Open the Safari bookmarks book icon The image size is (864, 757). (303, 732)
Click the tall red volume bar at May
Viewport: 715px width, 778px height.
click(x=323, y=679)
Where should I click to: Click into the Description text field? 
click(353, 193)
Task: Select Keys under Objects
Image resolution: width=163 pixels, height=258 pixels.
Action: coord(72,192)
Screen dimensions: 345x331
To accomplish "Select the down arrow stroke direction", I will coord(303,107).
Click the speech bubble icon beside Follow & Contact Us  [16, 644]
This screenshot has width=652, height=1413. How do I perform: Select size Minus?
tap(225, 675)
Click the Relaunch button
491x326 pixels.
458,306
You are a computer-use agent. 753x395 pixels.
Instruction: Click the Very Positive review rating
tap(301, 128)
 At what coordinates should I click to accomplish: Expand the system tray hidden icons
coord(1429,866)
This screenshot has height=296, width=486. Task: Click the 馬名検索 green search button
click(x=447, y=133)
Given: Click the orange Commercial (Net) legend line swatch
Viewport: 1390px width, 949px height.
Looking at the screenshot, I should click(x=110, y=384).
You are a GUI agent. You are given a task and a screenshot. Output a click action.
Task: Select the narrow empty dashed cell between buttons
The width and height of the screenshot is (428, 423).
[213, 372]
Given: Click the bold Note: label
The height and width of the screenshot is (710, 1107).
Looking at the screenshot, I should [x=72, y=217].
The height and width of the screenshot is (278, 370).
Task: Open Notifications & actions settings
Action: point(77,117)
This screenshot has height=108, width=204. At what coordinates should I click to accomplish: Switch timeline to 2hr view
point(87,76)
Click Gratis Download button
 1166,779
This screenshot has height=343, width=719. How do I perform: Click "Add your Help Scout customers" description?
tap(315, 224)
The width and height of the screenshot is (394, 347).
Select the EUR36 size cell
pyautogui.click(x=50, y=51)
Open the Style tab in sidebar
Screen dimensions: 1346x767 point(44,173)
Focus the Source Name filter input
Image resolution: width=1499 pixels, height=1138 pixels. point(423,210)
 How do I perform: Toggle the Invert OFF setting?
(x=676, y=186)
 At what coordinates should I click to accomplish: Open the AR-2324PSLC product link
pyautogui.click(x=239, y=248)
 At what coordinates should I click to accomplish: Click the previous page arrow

◆ ◆ ◆ ◆ ◆ ◆ ◆

Through the final line of the listing, beginning at the line that contains "Viewport: 1390px width, 949px height.", every line is to be set down exactly, with no others.

Viewport: 1390px width, 949px height.
Looking at the screenshot, I should click(x=110, y=384).
You are a GUI agent. You are given a task and a screenshot. Output a click action.
Task: Select the narrow empty dashed cell between buttons
The width and height of the screenshot is (428, 423).
[213, 372]
Given: Click the bold Note: label
The height and width of the screenshot is (710, 1107).
Looking at the screenshot, I should [x=72, y=217].
The height and width of the screenshot is (278, 370).
Task: Open Notifications & actions settings
Action: point(77,117)
This screenshot has height=108, width=204. At what coordinates should I click to accomplish: Switch timeline to 2hr view
point(87,76)
Click Gratis Download button
 1166,779
This screenshot has height=343, width=719. How do I perform: Click "Add your Help Scout customers" description?
tap(315, 224)
The width and height of the screenshot is (394, 347).
Select the EUR36 size cell
pyautogui.click(x=50, y=51)
Open the Style tab in sidebar
Screen dimensions: 1346x767 point(44,173)
Focus the Source Name filter input
Image resolution: width=1499 pixels, height=1138 pixels. point(423,210)
 How do I perform: Toggle the Invert OFF setting?
(x=676, y=186)
 At what coordinates should I click to accomplish: Open the AR-2324PSLC product link
pyautogui.click(x=239, y=248)
 At what coordinates should I click to accomplish: Click the previous page arrow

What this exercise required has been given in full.